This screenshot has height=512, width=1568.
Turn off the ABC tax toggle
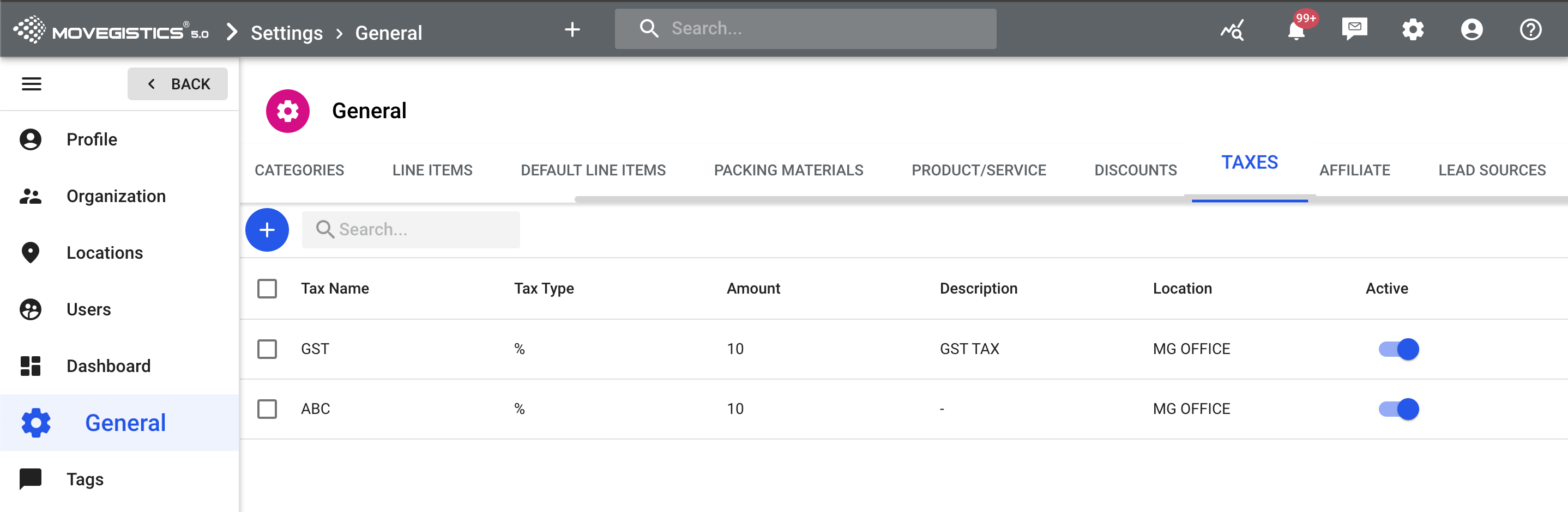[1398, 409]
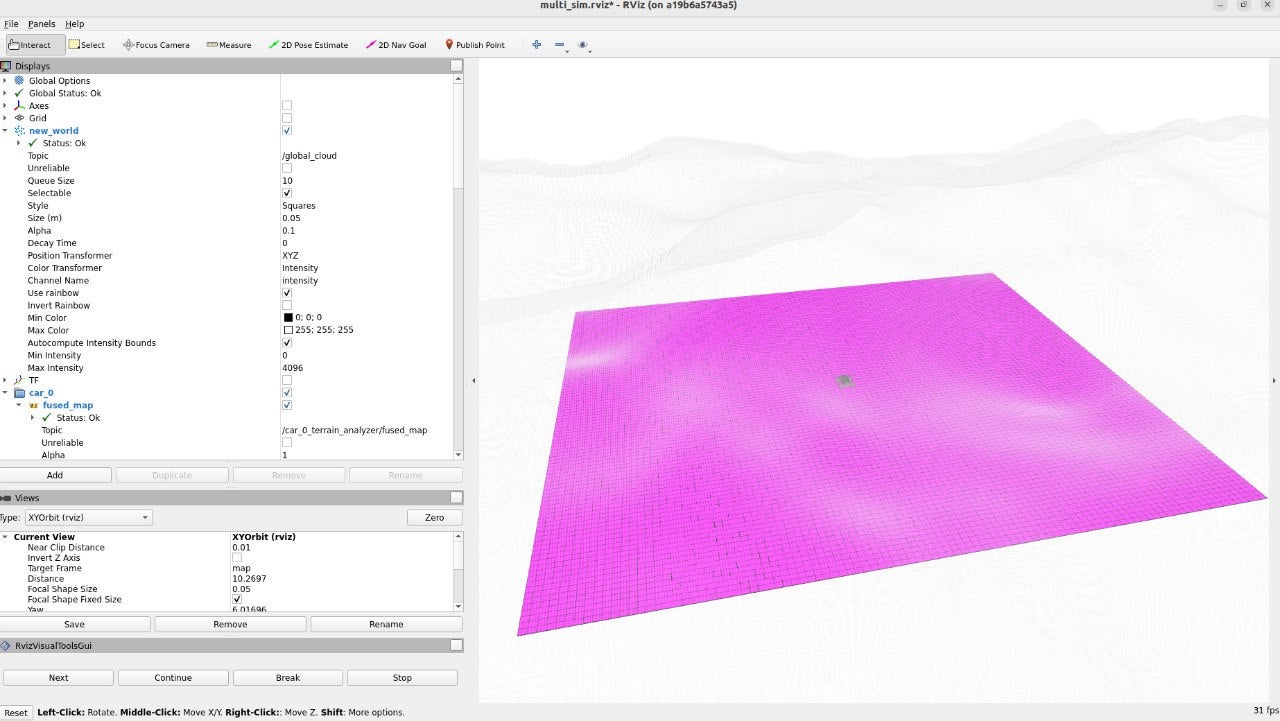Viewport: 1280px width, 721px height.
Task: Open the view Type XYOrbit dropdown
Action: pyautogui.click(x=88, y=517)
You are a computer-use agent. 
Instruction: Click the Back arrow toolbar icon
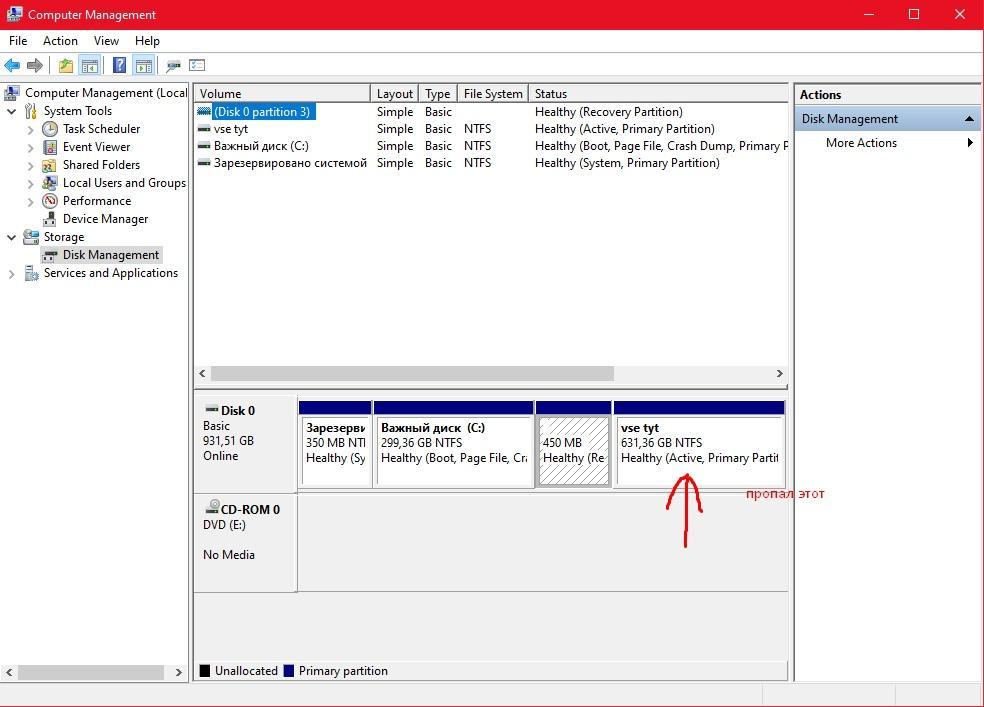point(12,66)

#####

Work required — The listing should be transcribed in full, exactly, and without its pictures.

Task output —
This screenshot has height=512, width=1568.
Turn off the ABC tax toggle
[1398, 409]
Viewport: 1280px width, 721px height.
Task: Open the view Type XYOrbit dropdown
Action: pyautogui.click(x=88, y=517)
You are a computer-use agent. 
Instruction: Click the Back arrow toolbar icon
point(12,66)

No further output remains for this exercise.